◆ **List of tasks**:
1 – From the section below on the extragradient thresholding algorithm, list every equation or problem number that appears in parentheses.
2 – Reproduce the section on the extragradient thresholding algorithm between "In this section, we" and "analysis of ETA.", inclusive, swapping "ETA" for "EGTA".

◆ **Document extract**:

[start]

In this section, we suggest the extragradient thresholding algorithm (ETA) to solve \(\ell_{1}\) regularization projection minimization problem (5) and give the convergence analysis of ETA.
First we state some basic operator concepts as regards monotonicity and some properties of the projection operator. Let \(P_{K}(\cdot)\) denote the projection operator from \(\mathbb{R}^{n}\) onto K, a nonempty closed convex subset of \(\mathbb{R}^{n}\). From the definition of projection operator, it follows that
$$\begin{aligned} \bigl\langle y-P_{K}(x), P_{K}(x)-x \bigr\rangle \geq0, \quad \forall y\in K, x\in\mathbb{R}^{n}. \end{aligned}$$
(9)
Consequently, we have
$$\begin{aligned} & \bigl\langle P_{K}(x)-P_{K}(y), x-y \bigr\rangle \geq\bigl\| P_{K}(x)-P_{K}(y)\bigr\| ^{2}, \quad \forall x, y\in\mathbb{R}^{n}, \end{aligned}$$
(10)
$$\begin{aligned} &\bigl\| P_{K}(x)-P_{K}(y)\bigr\| \leq \|x-y\|,\quad \forall x, y\in\mathbb{R}^{n}, \end{aligned}$$
(11)
$$\begin{aligned} &\bigl\| P_{K}(x)-y\bigr\| ^{2}\leq\|x-y\|^{2}- \bigl\| P_{K}(x)-x\bigr\| ^{2},\quad \forall y\in K, x\in \mathbb{R}^{n}. \end{aligned}$$
(12)

[end]

◆ **Data provided**:

[start]

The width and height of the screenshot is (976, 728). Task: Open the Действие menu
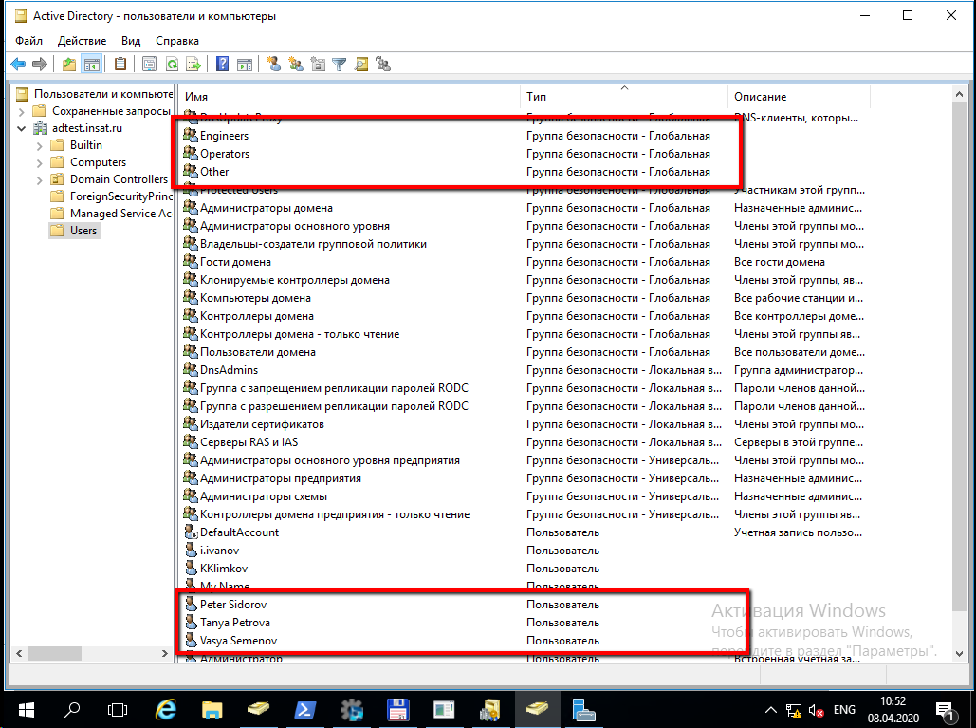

[end]

◆ **Complete answers**:
1 – (5), (9), (10), (11), (12)

2 –
In this section, we suggest the extragradient thresholding algorithm (EGTA) to solve \(\ell_{1}\) regularization projection minimization problem (5) and give the convergence analysis of EGTA.